As Johnny Rotten said, ‘never trust a hippy.’ As a child of the punk wars I’ve long been disdainful of the concept and apparent reality of hippiedom.
Being an admittedly uptight, straitlaced Englishman, it probably won’t surprise you when I say I’ve never aspired to getting stoned, naked and covered in mud in a random field (not that there’s anything wrong with that per se). However what I can totally get behind is a possibly heroic struggle to break out of artificial social constructs and to strive to build a better and fairer society.
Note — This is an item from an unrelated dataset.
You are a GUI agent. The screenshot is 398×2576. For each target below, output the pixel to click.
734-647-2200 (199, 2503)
Especially when that struggle is against overwhelming odds and all pervasive bone crushing cynicism.
That it failed and is now something relegated to mockery and caricature shouldn’t mask the intensity with which it burned, even when now an air of melancholy hangs over those dim and distant days only seen in blurry footage of festivals and sit-down protests.
Dreams on Tape get that misty melancholy feeling and reflect it beautifully with the aptly titled, Nostalgia.
Floridian Jake Benfant was inspired by a documentary telling the story of Woodstock, not only that but he was hit by a genuine nostalgia for the skies the limit possibilities of an age he missed. It’s a relief to find someone taking inspiration from something outside the dull and blank verse that is so often the norm, there are multiple worlds of inspiration out there, go use them!
All this and more comes across perfectly in the fever dream-like Nostalgia.
From the flickering film projector sound effect opening, to the underwater glide of the reverb cloaked guitar line and the edge of distortion bass solo, this is wistful yearning in excelsis.
‘Nostalgia on my mind, keep slipping through time…’
Lie back and dream, it’s enough to make me almost trust a hippie.